Although the record does not support a finding of tortious interference, it could support a finding of breach of contract. That is to say, on the proofs before it, the jury might have concluded that Weichert effected the sale to the Laskis through the Board multiple listing service and that McLaughlin would have earned the selling broker's commission if Weichert had referred the Laskis back to her as the Board rules and regulations require. The difficulty, of course, is that the record does not disclose whether the verdict was based on a finding of breach of contract or of tortious interference. We are thus constrained to reverse the judgment in its entirety and remand the matter for a new trial on the breach of contract cause of action alone. On the remand, Weichert may advance its contention, raised for the first time on this appeal, that the Board rules and regulations upon which McLaughlin relies constitute an unlawful restraint of trade or commerce and are thus *69 unenforceable under the New Jersey Antitrust Act, N.J.S.A. 56:9-1 et seq.
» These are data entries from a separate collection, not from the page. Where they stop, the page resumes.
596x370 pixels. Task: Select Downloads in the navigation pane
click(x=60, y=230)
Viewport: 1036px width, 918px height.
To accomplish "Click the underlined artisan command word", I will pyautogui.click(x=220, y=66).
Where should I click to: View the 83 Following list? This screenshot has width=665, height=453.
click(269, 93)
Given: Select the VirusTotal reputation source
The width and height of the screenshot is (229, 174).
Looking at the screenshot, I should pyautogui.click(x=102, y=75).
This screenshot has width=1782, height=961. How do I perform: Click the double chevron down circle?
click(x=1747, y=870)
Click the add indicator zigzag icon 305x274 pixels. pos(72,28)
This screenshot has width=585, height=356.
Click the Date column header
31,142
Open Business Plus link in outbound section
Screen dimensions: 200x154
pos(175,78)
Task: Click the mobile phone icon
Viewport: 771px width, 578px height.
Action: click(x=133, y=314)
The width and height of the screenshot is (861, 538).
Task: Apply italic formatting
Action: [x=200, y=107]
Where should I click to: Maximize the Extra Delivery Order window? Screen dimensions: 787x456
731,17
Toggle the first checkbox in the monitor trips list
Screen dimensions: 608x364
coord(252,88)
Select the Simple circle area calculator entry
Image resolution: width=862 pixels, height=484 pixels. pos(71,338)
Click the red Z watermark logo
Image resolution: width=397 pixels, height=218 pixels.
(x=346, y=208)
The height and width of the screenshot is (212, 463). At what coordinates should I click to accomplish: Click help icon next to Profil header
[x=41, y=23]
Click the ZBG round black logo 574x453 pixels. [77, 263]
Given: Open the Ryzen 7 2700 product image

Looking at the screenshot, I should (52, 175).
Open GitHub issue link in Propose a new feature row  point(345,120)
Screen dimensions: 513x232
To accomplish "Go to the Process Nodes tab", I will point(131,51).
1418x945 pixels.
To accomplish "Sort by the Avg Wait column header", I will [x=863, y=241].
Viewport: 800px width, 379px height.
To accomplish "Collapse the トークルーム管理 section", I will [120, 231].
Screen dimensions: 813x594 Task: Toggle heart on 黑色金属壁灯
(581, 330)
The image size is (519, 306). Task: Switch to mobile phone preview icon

The judgment is reversed. The matter is remanded to the Law Division for further proceedings consistent with this opinion.NOTES
 The claims against the remaining defendants were dismissed prior to or during trial.
 The total commission on the sale was $7500, of which $3750 was paid to defendant Richard L. Schlott Realtor, the listing broker; a $30 listing fee was paid by Weichert as selling broker.
 Weichert's answer admitted its membership in the Board. That admission was technically incorrect but surely suggests that Weichert regarded itself as enjoying the benefits of James Weichert's individual membership.
 Contrary to the trial judge's suggestion in his jury charge, the alleged breach of Board rules and regulations standing alone cannot support the claim of tortious interference. See Cappiello v. Ragen Precision Indus., Inc., 192 N.J. Super. 523, 529 (App.Div. 1984). Cf. New Mea Const. Corp. v. Harper, 203 N.J. Super. 486, 493-494 (App.Div. 1985).